Whilst in Monreale I took the opportunity to do a bit of shopping, and as there was plenty of fresh meat, fish and veg on offer, got a good selection of each. I also noticed that the hairdresser next to the fish shop was looking less than busy, standing in the doorway watching the world go by. As I’ve been in need of a haircut for about 3 months, I jumped at the opportunity. Of course my Italian is limited and as I’d not prepared useful expressions, we had a game of charades to explain what I wanted. It turned out the guy in the doorway was not the hairdresser. I’m not sure what that chaps job was, although he did sweep some of the cut hair away before buggering off for lunch.
Once we’d established the basics, shampoo was mentioned so I was confident that I was getting a wash and cut. The hairdresser spoke a little English, although as things progressed I was starting to assume that his interpretation of ‘short’ and ‘long’ were not quite the same as I had in mind. I think he was related to Edward Scissorhands going by the technique, that’s about as close a depiction I could give, and certainly nothing like my experiences to date at a hairdressers. Unlike an English hairdresser, the cut came first, not the wash. The comb deftly flicked the hair away from the scalp as the scissors scythed in. It was almost a blur, and I was starting to worry that my ears might get a trim as well.

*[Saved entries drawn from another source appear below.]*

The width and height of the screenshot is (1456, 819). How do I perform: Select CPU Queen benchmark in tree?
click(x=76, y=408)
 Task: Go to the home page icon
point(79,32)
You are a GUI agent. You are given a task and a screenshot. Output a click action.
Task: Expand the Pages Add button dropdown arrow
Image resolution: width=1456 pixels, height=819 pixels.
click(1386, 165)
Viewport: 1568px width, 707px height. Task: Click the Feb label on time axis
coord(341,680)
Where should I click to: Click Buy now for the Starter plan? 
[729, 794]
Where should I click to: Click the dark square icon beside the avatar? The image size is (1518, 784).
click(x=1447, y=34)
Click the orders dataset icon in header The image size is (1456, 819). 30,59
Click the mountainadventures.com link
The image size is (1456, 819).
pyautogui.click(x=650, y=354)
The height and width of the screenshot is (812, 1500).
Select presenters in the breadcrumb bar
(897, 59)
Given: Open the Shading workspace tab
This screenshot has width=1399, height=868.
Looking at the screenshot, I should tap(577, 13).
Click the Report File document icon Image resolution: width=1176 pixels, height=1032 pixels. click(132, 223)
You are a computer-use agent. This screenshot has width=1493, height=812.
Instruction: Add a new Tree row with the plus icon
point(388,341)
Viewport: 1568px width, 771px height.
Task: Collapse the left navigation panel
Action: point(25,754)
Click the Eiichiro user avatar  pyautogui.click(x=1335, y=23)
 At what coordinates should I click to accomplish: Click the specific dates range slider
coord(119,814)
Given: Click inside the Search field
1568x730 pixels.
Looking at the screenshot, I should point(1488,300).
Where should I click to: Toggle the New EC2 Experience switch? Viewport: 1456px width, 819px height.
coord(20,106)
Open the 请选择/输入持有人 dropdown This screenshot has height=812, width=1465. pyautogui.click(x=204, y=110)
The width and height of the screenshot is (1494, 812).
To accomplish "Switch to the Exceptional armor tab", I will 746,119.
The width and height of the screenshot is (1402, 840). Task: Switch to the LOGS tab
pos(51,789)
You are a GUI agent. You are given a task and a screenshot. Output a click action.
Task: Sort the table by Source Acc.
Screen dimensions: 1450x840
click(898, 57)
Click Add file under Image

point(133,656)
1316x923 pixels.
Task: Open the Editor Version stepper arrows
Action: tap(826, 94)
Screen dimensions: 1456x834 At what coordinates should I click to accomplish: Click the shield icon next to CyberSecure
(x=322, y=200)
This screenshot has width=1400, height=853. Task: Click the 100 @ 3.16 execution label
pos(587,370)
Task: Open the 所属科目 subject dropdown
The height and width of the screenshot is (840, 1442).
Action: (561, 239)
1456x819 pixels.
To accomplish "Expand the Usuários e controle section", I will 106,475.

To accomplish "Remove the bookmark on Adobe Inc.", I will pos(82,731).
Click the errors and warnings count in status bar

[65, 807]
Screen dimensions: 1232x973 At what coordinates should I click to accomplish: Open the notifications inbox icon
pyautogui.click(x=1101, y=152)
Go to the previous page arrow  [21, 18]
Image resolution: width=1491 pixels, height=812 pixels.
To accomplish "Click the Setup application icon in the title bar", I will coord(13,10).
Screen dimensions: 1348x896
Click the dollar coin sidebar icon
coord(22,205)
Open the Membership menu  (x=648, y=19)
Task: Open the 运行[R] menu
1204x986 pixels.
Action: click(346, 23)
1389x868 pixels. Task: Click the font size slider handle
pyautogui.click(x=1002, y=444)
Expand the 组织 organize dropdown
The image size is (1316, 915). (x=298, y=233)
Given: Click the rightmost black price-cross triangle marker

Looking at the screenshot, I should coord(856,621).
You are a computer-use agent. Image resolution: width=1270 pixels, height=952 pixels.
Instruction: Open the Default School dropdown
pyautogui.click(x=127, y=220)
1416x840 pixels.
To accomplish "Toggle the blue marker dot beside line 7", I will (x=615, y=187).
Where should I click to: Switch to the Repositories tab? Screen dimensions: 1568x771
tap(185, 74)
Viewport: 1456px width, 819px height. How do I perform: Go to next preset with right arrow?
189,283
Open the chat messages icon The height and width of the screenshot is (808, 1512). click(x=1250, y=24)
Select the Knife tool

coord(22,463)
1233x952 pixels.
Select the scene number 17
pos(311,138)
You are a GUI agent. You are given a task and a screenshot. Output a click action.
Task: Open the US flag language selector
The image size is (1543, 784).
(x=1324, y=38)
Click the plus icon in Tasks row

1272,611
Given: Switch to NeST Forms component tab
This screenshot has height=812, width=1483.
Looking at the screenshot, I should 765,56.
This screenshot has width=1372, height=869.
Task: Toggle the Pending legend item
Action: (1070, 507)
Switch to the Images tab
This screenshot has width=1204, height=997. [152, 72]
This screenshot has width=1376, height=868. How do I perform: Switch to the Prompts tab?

After a while, the pace slowed. He protested that it would not look good for the back to be ‘short’, but as I mentioned above, I have a feeling he meant long, because it is now, in fact, pretty short, although not as short as the sides. The natural wave of my hair, which I quite like, is now consigned to the floor of the shop, replaced my something more, as my hairdresser told me, ‘Italian Style’. Once the basic length was achieved, we got to the wash phase, and then back to the chair for the final preening, mousing, blow drying and a brief attack with the cut-throat razor to get rid of the stray bits around the edges. All-in-all, a good experience.
I was sure he’d said €4 before I’d sat down, and I’d repeated it to him, but he looked rather forlorn when I gave him the 4 coins, and only then did I twig that he’d said fourteen, which to be honest seemed much more appropriate for the time and skill expended.
So there you go, relieved of €14 and most of my hair, but that will teach me for not being sufficiently prepared in the language of the barber of Monreale before crossing the threshold.
Whilst I’d been ensconced in the hairdressers, the sun had come out, and boy was it strong on the forehead on the walk back to the van. Or maybe that was an indication of just how short he’d cut my hair. But the van thermometer confirmed it – 35 degrees! Ok, that was in the van, but it was certainly well into the twenties outside, definitely t-shirt weather.
I spent the next hour winding through the hills before descending to the coast again, an interesting drive around the back streets of some town whose name I never got whilst trying to find a beachside spot for lunch. And finally the drive back to San Vito Lo Capo where we’ve been for the last couple of weeks, as it is by far the nicest place in Sicily we’ve experienced.
The wind got up again in the evening, I was certain I would hear the limbs of the surrounding trees cracking in the night although it passed without event. When I went to bed, the van thermometer was still showing 28 degrees. Lovely!